Advisor: Anthony Didlake

Abstract: 

Eyewall replacement cycles (ERCs) are a frequently occurring phenomenon in tropical cyclones (TCs) that can significantly affect both the structure and intensity of TCs. The physical processes that govern the evolution of different stages of an ERC are not yet fully understood. In particular, asymmetric structures within the TC inner core are complex features with an uncertain role ERC dynamics. To help fill these gaps in understanding, this study analyzes the kinematic and precipitation asymmetric structures during successive ERCs in Hurricane Ivan (2004) using airborne Doppler radar observations.
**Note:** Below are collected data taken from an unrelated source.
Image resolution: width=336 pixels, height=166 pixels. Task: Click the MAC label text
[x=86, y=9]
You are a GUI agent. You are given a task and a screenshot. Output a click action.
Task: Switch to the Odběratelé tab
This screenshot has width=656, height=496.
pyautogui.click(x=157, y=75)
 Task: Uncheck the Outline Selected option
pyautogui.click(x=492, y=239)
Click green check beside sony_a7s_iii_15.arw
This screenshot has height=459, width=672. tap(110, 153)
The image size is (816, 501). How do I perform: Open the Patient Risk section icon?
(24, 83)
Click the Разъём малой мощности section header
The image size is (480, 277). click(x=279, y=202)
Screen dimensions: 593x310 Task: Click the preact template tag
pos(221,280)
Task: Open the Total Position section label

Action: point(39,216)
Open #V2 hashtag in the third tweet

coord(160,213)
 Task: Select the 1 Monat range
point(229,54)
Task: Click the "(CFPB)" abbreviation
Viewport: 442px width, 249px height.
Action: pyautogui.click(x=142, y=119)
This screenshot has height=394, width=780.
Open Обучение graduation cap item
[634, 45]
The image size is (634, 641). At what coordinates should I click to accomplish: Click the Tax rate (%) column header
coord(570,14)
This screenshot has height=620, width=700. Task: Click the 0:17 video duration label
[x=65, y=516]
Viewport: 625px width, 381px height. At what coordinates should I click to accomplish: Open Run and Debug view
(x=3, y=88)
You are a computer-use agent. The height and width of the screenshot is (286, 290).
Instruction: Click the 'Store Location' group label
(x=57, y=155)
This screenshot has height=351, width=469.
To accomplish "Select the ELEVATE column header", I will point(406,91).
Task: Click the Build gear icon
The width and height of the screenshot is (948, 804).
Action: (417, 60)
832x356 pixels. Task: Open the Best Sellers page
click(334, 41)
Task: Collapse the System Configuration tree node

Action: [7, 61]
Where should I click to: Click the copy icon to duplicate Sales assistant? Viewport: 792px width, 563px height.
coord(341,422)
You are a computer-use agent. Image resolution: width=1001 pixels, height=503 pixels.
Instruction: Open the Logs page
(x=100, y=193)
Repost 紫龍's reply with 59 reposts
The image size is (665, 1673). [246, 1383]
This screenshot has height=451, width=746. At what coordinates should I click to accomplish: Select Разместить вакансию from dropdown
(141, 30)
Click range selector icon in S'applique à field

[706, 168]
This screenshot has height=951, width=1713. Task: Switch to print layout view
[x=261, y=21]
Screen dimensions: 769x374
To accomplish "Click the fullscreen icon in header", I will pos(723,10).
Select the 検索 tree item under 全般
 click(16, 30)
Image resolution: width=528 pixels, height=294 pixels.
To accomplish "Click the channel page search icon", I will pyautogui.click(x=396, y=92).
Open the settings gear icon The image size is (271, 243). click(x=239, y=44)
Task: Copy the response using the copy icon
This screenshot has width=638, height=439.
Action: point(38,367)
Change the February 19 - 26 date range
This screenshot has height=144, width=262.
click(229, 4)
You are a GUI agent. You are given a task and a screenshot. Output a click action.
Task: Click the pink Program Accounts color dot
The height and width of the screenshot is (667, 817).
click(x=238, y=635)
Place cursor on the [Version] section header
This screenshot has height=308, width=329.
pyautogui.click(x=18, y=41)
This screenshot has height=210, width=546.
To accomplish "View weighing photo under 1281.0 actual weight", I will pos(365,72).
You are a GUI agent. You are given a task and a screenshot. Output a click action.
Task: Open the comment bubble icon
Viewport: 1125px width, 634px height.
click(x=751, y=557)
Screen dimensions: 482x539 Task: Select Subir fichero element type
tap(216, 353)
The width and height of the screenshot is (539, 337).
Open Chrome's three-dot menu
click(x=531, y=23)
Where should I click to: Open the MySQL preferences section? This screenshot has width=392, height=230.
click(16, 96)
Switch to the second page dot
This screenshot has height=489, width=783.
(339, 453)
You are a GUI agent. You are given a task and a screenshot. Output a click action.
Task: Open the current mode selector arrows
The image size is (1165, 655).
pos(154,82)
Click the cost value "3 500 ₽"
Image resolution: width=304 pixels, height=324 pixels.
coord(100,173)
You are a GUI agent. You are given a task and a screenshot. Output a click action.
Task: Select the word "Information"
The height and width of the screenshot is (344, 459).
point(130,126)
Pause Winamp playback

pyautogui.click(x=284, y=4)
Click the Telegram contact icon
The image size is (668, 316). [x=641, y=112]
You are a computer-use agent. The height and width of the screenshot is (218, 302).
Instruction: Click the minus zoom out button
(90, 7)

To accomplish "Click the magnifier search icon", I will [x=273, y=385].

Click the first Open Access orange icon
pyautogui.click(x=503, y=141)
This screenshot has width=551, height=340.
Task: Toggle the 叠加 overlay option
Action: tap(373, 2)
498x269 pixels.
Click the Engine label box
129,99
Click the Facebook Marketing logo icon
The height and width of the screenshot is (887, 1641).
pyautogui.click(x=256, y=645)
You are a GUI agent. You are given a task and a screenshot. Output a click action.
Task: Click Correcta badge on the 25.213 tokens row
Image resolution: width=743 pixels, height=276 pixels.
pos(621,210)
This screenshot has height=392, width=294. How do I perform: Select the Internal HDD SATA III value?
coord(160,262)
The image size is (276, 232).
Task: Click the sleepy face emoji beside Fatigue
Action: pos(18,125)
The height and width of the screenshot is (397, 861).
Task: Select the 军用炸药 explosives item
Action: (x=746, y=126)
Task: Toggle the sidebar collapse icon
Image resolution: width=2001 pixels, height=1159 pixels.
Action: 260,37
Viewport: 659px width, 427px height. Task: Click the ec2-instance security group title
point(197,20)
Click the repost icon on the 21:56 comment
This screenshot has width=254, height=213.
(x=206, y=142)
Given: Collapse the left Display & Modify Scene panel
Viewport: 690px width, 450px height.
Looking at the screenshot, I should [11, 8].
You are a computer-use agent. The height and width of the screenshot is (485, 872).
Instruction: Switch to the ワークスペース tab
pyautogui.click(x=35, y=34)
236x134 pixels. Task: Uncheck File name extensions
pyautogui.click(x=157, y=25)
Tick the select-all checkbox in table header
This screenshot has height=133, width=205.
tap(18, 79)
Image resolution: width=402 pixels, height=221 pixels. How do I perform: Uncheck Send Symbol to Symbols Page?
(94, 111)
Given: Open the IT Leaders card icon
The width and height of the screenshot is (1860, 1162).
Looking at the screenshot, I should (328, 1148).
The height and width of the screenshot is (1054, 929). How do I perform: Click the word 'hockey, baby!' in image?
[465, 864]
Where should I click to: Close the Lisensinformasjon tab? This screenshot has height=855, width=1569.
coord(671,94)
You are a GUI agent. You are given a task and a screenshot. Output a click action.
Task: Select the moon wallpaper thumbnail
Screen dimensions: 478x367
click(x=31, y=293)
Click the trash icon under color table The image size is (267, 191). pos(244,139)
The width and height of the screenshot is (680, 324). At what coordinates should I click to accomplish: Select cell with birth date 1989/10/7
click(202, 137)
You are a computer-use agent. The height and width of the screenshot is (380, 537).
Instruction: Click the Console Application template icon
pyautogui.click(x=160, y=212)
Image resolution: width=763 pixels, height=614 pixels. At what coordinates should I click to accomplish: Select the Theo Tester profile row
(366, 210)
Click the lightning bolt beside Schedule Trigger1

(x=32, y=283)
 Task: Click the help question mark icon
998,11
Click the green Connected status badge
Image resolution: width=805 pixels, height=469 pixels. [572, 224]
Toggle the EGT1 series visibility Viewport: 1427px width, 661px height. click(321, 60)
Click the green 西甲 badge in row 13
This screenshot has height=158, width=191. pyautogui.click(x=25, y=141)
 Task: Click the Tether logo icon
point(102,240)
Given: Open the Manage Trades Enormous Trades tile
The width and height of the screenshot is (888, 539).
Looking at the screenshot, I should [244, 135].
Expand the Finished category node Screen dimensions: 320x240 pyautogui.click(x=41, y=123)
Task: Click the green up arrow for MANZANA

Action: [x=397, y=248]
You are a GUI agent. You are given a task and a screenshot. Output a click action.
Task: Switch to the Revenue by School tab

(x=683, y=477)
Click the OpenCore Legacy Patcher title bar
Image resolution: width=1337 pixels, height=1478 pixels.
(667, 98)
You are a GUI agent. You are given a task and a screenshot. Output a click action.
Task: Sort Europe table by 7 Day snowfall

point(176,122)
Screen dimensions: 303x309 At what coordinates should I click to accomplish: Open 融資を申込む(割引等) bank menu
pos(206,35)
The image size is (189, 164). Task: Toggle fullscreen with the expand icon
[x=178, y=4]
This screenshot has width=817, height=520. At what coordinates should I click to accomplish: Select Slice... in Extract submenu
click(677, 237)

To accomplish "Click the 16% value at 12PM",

The azimuthal location of these asymmetries are analyzed relative to the deep-layer (850-200 hPa) environmental wind shear vector. During the first ERC stage (secondary eyewall onset), the developing secondary eyewall region exhibited a defined convective rainband in the right-of-shear half where the strongest updrafts and reflectivities occurred. The left-of-shear half exhibited more stratiform precipitation, consistent with properties of a shear-aligned rainband complex that often precedes SEF events. During the second ERC stage (concentric eyewall period), the outer eyewall updrafts were strongest in the left-of-shear half. These updrafts were collocated with mesoscale descending inflow (MDI) and was downwind of an inward spiraling low-level convergence zone in the downshear quadrants. These observations suggest that the updrafts (and resulting vertical velocity asymmetry) were likely forced by a stratiform-induced cold pool in a similar manner to MDI impacts seen in past studies. During the final ERC stage (post-replacement adjustment), the outer eyewall (now the singular primary eyewall) experienced an upwind shift in the precipitation and vertical velocity asymmetries. The updraft maximum shifted from the downshear-left quadrant to the downshear-right quadrant, and the precipitation maximum (downwind of the updraft maximum) shifted from left-of-shear to the downshear direction. This shift corroborates previous studies, which suggest that at the end of an ERC, the asymmetric forcing mechanism that drives the eyewall updraft maximum transitions from MDI/cold pool processes to direct interaction with the environmental wind shear. Results of this study will further understanding of the changing asymmetries and underlying dynamics during ERCs.